Nos anos 60, nossos ídolos máximos eram Fernando Sabino, Otto Lara Rezende, o capixaba Rubem Braga, Paulo Mendes Campos, Hélio Pellegrino. Lembro-me, com 13 anos, esboçando minhas crônicas nos concursos literários do GGN, sucedendo os deuses maiores, Carlos Drummond de Andrade
Werneck é de uma geração que chegou em São Paulo nos anos 70, em um êxodo de contistas e cronistas mineiros, ao lado de Roberto Drummond, Ivan Ângelo, Sérgio Sant´Anna, Affonso Romano de Sant´Anna e o patriarca Murilo Rubião.
Fomos colegas na revista Veja, de Mino Carta. Descobrimos juntos o bar do Alemão, centro da boemia jornalística da época.

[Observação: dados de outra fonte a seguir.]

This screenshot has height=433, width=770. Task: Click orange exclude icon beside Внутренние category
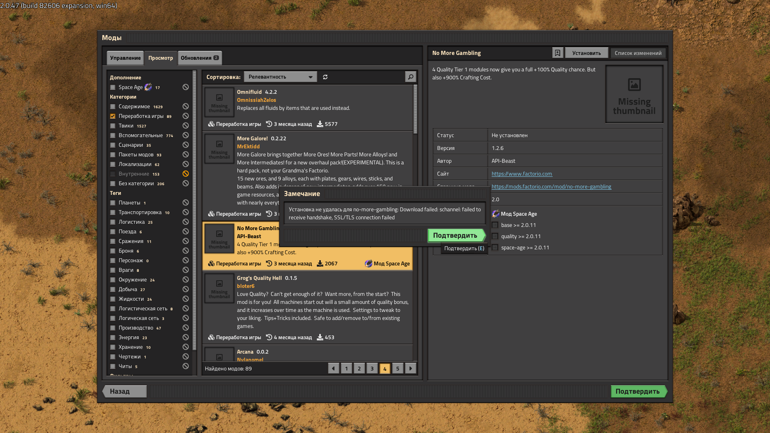click(x=186, y=174)
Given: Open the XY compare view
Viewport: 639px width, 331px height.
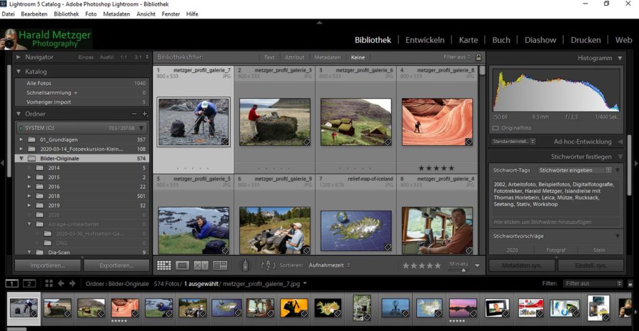Looking at the screenshot, I should click(201, 265).
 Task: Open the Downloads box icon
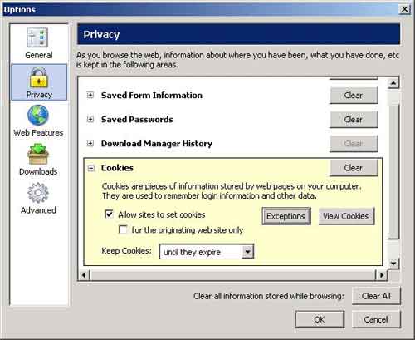coord(38,154)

Nos fechamentos de quinta-feira, era uma delícia ir até o bar e soltarmos verrinas venenosas acerca do ambiente da revista. A revista explodira e muitos dos seus jornalistas se consideravam de uma casta superior, recorrendo a mesuras e salamaleques de “gente fina”. Era um prato semanal delicioso nas noitadas de 5a feira.
Lembro-me até hoje do colega que definiu um jeito de atender o telefone: “Aaaaaaalô”. Um dia, Renato Pompeu, um dos redatores mais talentosos, descobriu que o Aaaaaalô era a marca registrada de um radialista de Campinas, homossexual conhecido.
Foi no corredor, perto da baia do colega, e fez o teste: “Fulano, sabe como o cachorro faz? É auau. E o gato? Miau, miau. E o veado?”. Silêncio total. E Renato emendava: “Ele diz: aaaaaaalô”.
A história, contada por Werneck, era muito mais saborosa, assim como os causos de José Aparecido, de Hélio Garcia e outros mineiros contadores de história.
Mas seu maior feito foi em um dos aniversários de Drummond, não me lembro se nos 70 ou 80 anos. O Estadão tinha uma redatora, professora da USP, que conseguiu o impossível: uma entrevista exclusiva com Drummond. Werneck foi incumbido, então, de produzir uma capa para a Veja não fazer feio. Recorreu, então, à própria literatura de Drummond, e produziu uma capa clássica, que engoliu a cobertura do Estadão.